Me agrada platicar con las personas de 70 años y más, porque descubro en ellos la pasión que vivieron en su juventud, la tenacidad de su mejor esfuerzo para cumplir con el trabajo que les correspondía en su momento, y la satisfacción de poder recordar hechos que marcaron su vida positivamente.
También logro percibir en la mayoría, la presencia de la nostalgia y el temor que representa la seria amenaza de ir quedándose solos conforme siguen el camino a la verdadera vejez; entonces pienso en el camino que me falta por recorrer, y me invade el anhelo de poder construir, en el trayecto a mi propio envejecimiento, una especie de muy cómoda escalera, para, más que acelerar mi descenso, me auxilie a ascender a un plano donde pueda tener la seguridad de encontrar una forma de vida ausente de temores, de penas, de tristezas, eso sí, plena de satisfacciones, de amor, de alegría, en donde ya no sea necesaria la energía generada por las calorías proporcionadas por la alimentación ordinaria, sino la que proviene de la esencia universal de donde surgió la vida.
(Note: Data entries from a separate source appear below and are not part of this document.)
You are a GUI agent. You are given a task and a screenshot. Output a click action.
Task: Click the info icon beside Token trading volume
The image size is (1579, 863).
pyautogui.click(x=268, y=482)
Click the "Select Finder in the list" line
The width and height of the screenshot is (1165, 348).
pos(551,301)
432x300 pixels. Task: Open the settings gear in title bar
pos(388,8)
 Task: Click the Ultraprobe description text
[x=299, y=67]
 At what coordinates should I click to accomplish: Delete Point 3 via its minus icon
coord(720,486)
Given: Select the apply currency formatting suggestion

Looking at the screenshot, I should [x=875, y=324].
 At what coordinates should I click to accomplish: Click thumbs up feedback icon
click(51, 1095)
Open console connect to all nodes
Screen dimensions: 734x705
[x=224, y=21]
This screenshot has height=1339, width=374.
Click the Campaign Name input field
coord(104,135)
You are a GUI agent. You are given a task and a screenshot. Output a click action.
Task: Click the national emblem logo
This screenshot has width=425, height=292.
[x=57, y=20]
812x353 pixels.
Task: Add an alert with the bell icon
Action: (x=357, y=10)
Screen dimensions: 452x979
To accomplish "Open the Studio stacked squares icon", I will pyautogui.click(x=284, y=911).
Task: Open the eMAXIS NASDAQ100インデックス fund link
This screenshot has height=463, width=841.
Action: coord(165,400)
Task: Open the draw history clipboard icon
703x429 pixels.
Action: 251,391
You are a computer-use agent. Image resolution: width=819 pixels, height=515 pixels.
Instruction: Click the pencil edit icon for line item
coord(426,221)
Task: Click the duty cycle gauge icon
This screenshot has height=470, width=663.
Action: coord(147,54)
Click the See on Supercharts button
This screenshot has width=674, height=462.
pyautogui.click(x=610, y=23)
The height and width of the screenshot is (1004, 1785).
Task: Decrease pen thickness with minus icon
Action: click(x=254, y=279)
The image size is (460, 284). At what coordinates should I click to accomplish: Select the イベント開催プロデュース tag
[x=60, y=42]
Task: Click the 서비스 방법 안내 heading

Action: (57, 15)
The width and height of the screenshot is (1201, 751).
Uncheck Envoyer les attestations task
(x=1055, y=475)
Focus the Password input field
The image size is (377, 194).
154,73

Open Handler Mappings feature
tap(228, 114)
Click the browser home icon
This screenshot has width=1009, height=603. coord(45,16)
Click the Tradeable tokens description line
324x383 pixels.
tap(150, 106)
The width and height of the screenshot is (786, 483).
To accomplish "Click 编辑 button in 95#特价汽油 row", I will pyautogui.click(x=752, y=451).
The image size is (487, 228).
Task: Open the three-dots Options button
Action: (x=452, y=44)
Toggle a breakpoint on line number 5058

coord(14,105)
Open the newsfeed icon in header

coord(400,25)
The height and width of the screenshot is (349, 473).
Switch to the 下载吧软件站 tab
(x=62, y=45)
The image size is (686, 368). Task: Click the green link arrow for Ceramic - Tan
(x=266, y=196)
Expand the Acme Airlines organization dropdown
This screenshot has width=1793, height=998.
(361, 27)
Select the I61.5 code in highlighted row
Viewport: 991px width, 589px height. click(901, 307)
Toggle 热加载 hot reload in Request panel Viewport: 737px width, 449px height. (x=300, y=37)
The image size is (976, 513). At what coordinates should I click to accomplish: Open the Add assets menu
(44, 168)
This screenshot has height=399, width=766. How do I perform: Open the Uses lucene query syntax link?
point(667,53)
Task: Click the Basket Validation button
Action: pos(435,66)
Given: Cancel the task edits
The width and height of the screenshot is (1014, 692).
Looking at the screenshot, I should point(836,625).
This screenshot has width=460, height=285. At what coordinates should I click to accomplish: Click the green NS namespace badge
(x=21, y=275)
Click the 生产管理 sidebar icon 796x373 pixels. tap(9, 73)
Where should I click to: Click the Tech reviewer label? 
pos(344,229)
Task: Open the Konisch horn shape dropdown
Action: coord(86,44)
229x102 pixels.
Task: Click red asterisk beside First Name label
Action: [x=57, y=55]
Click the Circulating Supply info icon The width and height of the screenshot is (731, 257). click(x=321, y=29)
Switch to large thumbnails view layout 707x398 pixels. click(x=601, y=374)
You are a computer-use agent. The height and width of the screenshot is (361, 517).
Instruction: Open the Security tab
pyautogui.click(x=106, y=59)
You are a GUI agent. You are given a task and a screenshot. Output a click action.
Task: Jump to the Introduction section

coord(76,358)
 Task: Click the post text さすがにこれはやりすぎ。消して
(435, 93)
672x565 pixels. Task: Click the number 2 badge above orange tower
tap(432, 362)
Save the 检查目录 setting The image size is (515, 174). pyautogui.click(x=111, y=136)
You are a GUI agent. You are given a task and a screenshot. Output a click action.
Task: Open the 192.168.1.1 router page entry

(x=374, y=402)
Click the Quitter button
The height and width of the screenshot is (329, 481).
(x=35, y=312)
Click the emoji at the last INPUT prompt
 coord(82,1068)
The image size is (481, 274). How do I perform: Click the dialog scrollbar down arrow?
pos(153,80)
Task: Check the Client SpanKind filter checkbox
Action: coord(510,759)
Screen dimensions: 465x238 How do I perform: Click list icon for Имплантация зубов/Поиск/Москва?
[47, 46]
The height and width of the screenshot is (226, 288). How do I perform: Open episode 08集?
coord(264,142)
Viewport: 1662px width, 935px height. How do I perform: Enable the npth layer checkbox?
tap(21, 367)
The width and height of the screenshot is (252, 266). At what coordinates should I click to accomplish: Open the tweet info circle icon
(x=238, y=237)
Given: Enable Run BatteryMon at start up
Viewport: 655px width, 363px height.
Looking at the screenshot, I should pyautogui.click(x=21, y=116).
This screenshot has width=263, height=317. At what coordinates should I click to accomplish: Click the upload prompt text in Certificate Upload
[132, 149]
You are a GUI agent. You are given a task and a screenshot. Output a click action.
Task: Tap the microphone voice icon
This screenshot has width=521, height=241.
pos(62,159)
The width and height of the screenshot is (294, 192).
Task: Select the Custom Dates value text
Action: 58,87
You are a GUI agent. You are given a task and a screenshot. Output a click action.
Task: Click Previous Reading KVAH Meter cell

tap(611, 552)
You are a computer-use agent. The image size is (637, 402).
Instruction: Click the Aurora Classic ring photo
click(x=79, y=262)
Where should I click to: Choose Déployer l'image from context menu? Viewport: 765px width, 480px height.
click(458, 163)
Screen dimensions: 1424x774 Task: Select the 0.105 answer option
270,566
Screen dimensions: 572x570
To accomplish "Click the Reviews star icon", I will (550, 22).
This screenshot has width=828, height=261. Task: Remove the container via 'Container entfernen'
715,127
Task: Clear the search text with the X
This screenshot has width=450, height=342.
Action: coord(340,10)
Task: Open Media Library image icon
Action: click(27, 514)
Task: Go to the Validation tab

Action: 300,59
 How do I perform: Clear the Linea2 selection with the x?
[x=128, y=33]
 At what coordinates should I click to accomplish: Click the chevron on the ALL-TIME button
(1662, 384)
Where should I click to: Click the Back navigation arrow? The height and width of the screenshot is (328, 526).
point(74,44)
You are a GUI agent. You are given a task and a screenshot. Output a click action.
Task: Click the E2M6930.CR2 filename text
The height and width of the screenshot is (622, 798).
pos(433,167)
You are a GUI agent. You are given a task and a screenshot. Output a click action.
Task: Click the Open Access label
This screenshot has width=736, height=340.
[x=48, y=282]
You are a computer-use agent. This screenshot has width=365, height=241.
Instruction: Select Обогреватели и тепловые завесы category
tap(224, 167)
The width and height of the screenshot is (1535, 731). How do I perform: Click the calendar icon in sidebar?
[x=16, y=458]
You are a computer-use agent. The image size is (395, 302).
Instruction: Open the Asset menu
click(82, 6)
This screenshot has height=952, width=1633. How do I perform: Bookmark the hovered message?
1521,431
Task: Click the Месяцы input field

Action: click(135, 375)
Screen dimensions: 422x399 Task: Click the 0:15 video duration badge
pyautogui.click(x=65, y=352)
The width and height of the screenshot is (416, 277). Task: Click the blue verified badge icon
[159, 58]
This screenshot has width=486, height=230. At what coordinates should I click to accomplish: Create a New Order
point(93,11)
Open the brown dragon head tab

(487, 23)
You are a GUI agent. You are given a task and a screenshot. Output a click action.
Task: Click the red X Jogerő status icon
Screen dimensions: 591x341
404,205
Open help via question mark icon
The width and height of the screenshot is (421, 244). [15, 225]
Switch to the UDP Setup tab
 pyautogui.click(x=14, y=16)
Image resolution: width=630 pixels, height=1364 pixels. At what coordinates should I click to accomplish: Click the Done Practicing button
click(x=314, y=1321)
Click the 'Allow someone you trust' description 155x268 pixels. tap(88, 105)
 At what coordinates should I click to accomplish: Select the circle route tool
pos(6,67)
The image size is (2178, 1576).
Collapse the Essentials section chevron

Más, antes de seguir caminando, me detengo a pensar en lo que he estado viviendo en esta década de los 60, y veo con tristeza, que por más que me esfuerzo en sentirme pleno, me castigo viviendo situaciones, que además de exigirme gasto extra de energía, me hacen acelerar la marcha al envejecimiento prematuro; por eso, las sabias palabras que provienen de aquellos que me llevan por delante una, dos o tres décadas, las recibo como una invitación para vivir con responsabilidad pero con mayor intensidad cada instante de esta etapa de transición, donde me afano en reciclar toda vivencia que me ha hecho feliz en el pasado, para que llegado el momento del envejecimiento real, igual pueda disfrutarlo en compañía de todas las personas que amo, sin reclamos, sin envidias, sin intrigas, sólo con la única misión de entregarnos al amor verdadero.